Instructions for the task: Exactly as they appear, copy the lines of the listing from the one containing "Task: Click the CO company avatar badge" through the final line, both included, and nothing else.

Data under study:
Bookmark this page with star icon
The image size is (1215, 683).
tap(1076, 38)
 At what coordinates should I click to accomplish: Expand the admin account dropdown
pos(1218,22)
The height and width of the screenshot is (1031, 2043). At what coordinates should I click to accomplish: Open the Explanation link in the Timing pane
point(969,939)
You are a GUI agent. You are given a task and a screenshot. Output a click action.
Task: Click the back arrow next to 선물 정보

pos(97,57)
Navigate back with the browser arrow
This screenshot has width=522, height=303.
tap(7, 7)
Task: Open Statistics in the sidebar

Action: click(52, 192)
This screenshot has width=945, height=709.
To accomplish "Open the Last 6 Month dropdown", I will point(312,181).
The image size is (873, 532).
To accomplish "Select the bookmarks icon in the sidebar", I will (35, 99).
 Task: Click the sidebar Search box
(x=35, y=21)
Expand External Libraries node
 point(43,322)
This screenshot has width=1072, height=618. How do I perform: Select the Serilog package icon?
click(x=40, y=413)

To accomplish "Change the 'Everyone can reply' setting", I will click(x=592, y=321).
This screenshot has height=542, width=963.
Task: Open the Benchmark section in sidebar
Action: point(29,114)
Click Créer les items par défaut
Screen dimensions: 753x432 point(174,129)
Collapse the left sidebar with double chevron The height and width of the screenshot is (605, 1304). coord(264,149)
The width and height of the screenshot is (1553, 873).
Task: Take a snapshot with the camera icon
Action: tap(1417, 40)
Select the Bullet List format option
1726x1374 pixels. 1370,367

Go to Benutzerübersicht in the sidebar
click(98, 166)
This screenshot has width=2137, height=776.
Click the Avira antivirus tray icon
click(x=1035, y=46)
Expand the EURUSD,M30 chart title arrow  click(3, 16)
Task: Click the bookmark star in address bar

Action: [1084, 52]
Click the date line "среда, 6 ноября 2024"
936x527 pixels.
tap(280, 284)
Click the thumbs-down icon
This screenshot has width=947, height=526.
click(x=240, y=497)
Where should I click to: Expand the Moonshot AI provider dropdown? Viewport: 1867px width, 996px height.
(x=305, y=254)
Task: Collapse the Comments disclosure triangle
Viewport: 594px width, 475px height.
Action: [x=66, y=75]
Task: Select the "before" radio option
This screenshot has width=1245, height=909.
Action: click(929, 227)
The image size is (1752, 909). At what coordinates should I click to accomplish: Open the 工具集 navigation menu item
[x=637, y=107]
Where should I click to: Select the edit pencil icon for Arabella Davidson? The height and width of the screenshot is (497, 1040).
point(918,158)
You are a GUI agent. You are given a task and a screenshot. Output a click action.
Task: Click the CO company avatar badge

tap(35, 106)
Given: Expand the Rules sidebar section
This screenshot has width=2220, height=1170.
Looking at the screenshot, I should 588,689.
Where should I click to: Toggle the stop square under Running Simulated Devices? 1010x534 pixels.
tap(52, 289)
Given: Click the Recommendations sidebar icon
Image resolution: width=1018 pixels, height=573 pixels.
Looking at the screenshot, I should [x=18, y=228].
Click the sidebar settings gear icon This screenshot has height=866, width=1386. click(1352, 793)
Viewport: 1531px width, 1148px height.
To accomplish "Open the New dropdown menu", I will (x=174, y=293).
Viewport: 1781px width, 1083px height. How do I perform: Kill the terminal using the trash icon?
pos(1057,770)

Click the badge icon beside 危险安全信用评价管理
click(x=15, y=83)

Task answer:
Task: Click the CO company avatar badge

tap(35, 106)
Given: Expand the Rules sidebar section
This screenshot has width=2220, height=1170.
Looking at the screenshot, I should 588,689.
Where should I click to: Toggle the stop square under Running Simulated Devices? 1010x534 pixels.
tap(52, 289)
Given: Click the Recommendations sidebar icon
Image resolution: width=1018 pixels, height=573 pixels.
Looking at the screenshot, I should [x=18, y=228].
Click the sidebar settings gear icon This screenshot has height=866, width=1386. click(1352, 793)
Viewport: 1531px width, 1148px height.
To accomplish "Open the New dropdown menu", I will (x=174, y=293).
Viewport: 1781px width, 1083px height. How do I perform: Kill the terminal using the trash icon?
pos(1057,770)

Click the badge icon beside 危险安全信用评价管理
click(x=15, y=83)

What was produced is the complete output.